- WHAT THIS TASK INVOLVES -
Exact copy, pictures excluded: please retype every record below.

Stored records
•••••

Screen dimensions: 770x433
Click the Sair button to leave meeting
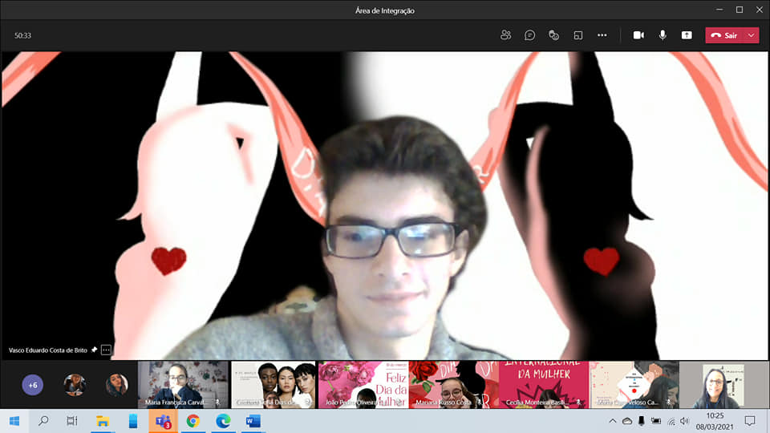click(x=724, y=35)
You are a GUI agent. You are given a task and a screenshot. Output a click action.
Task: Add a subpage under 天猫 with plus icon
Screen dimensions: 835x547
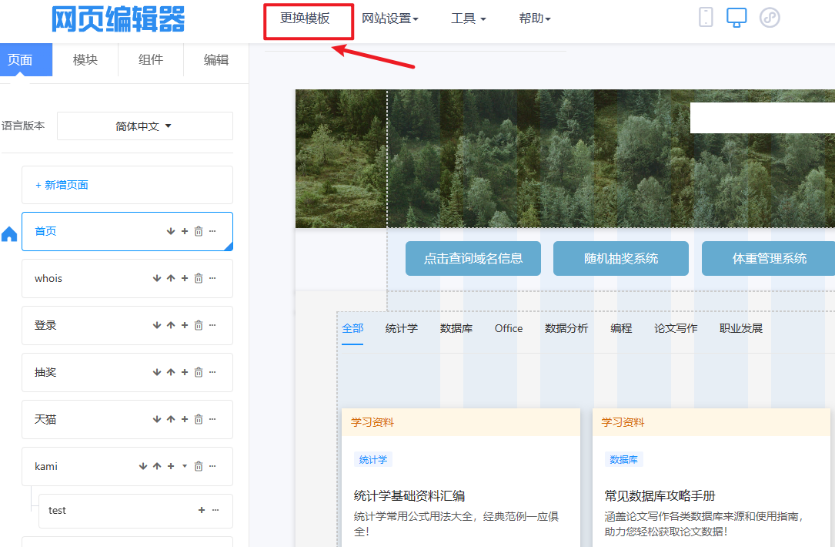point(185,420)
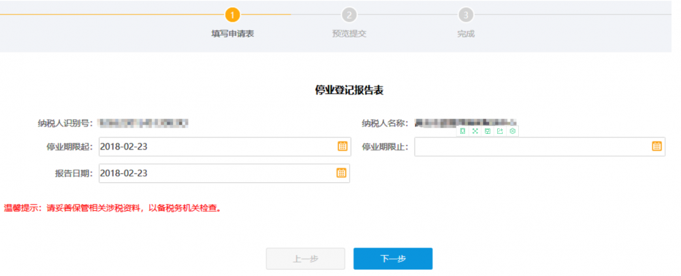Open calendar picker for 停业期限起
This screenshot has width=681, height=276.
pos(342,146)
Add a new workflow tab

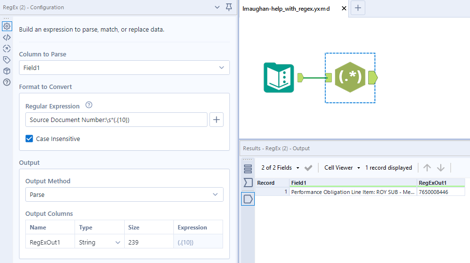(x=358, y=8)
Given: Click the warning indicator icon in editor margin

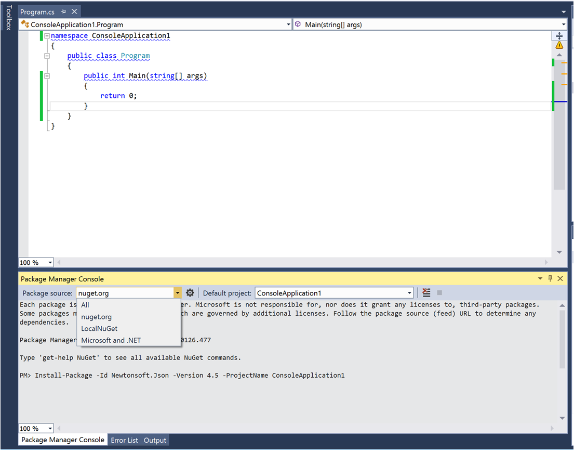Looking at the screenshot, I should [559, 45].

•••••

- ANSWER SPACE -
Screen dimensions: 770x433
Click the Sair button to leave meeting
click(x=724, y=35)
You are a GUI agent. You are given a task and a screenshot. Output a click action.
Task: Add a subpage under 天猫 with plus icon
Screen dimensions: 835x547
point(185,420)
Open calendar picker for 停业期限起
This screenshot has width=681, height=276.
pos(342,146)
Add a new workflow tab

(x=358, y=8)
Given: Click the warning indicator icon in editor margin

Looking at the screenshot, I should [559, 45].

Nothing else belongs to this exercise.